# Problem
Transcribe the records below. Leave nothing out and change nothing.

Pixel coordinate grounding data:
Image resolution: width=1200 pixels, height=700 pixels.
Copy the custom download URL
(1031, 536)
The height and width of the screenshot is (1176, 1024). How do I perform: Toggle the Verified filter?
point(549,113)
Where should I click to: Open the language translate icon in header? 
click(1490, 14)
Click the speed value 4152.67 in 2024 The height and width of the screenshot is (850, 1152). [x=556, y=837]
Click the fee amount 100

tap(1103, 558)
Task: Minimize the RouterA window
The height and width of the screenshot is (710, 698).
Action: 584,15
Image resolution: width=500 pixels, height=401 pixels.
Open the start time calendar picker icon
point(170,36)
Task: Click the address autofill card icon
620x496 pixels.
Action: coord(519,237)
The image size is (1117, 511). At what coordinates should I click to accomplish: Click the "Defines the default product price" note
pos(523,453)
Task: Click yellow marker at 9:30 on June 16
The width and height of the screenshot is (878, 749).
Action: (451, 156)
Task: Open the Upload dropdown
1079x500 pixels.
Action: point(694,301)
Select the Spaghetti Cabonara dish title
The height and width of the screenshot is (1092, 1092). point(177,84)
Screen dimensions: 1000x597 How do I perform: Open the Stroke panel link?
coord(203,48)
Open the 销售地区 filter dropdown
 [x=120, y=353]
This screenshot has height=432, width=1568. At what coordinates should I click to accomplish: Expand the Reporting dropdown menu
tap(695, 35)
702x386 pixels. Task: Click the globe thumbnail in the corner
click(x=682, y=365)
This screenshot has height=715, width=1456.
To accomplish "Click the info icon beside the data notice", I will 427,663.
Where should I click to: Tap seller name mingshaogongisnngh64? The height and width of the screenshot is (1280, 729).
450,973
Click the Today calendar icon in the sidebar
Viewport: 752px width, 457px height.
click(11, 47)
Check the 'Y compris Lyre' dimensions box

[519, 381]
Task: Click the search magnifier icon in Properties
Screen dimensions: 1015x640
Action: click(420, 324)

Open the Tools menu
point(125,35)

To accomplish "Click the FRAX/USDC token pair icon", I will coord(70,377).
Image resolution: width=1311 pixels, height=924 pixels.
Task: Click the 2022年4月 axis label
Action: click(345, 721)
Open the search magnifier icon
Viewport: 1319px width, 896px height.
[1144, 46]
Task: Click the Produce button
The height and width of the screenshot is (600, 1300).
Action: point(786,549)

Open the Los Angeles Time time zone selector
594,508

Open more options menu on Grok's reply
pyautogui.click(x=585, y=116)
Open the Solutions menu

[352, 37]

# The completed task
Image resolution: width=1200 pixels, height=700 pixels.
Copy the custom download URL
(1031, 536)
The height and width of the screenshot is (1176, 1024). How do I perform: Toggle the Verified filter?
point(549,113)
Where should I click to: Open the language translate icon in header? 
click(1490, 14)
Click the speed value 4152.67 in 2024 The height and width of the screenshot is (850, 1152). [x=556, y=837]
Click the fee amount 100

tap(1103, 558)
Task: Minimize the RouterA window
The height and width of the screenshot is (710, 698).
Action: 584,15
Image resolution: width=500 pixels, height=401 pixels.
Open the start time calendar picker icon
point(170,36)
Task: Click the address autofill card icon
620x496 pixels.
Action: coord(519,237)
The image size is (1117, 511). At what coordinates should I click to accomplish: Click the "Defines the default product price" note
pos(523,453)
Task: Click yellow marker at 9:30 on June 16
The width and height of the screenshot is (878, 749).
Action: (451, 156)
Task: Open the Upload dropdown
1079x500 pixels.
Action: point(694,301)
Select the Spaghetti Cabonara dish title
The height and width of the screenshot is (1092, 1092). point(177,84)
Screen dimensions: 1000x597 How do I perform: Open the Stroke panel link?
coord(203,48)
Open the 销售地区 filter dropdown
 [x=120, y=353]
This screenshot has height=432, width=1568. At what coordinates should I click to accomplish: Expand the Reporting dropdown menu
tap(695, 35)
702x386 pixels. Task: Click the globe thumbnail in the corner
click(x=682, y=365)
This screenshot has height=715, width=1456.
To accomplish "Click the info icon beside the data notice", I will 427,663.
Where should I click to: Tap seller name mingshaogongisnngh64? The height and width of the screenshot is (1280, 729).
450,973
Click the Today calendar icon in the sidebar
Viewport: 752px width, 457px height.
click(11, 47)
Check the 'Y compris Lyre' dimensions box

[519, 381]
Task: Click the search magnifier icon in Properties
Screen dimensions: 1015x640
Action: click(420, 324)

Open the Tools menu
point(125,35)

To accomplish "Click the FRAX/USDC token pair icon", I will coord(70,377).
Image resolution: width=1311 pixels, height=924 pixels.
Task: Click the 2022年4月 axis label
Action: click(345, 721)
Open the search magnifier icon
Viewport: 1319px width, 896px height.
[1144, 46]
Task: Click the Produce button
The height and width of the screenshot is (600, 1300).
Action: point(786,549)

Open the Los Angeles Time time zone selector
594,508

Open more options menu on Grok's reply
pyautogui.click(x=585, y=116)
Open the Solutions menu

[352, 37]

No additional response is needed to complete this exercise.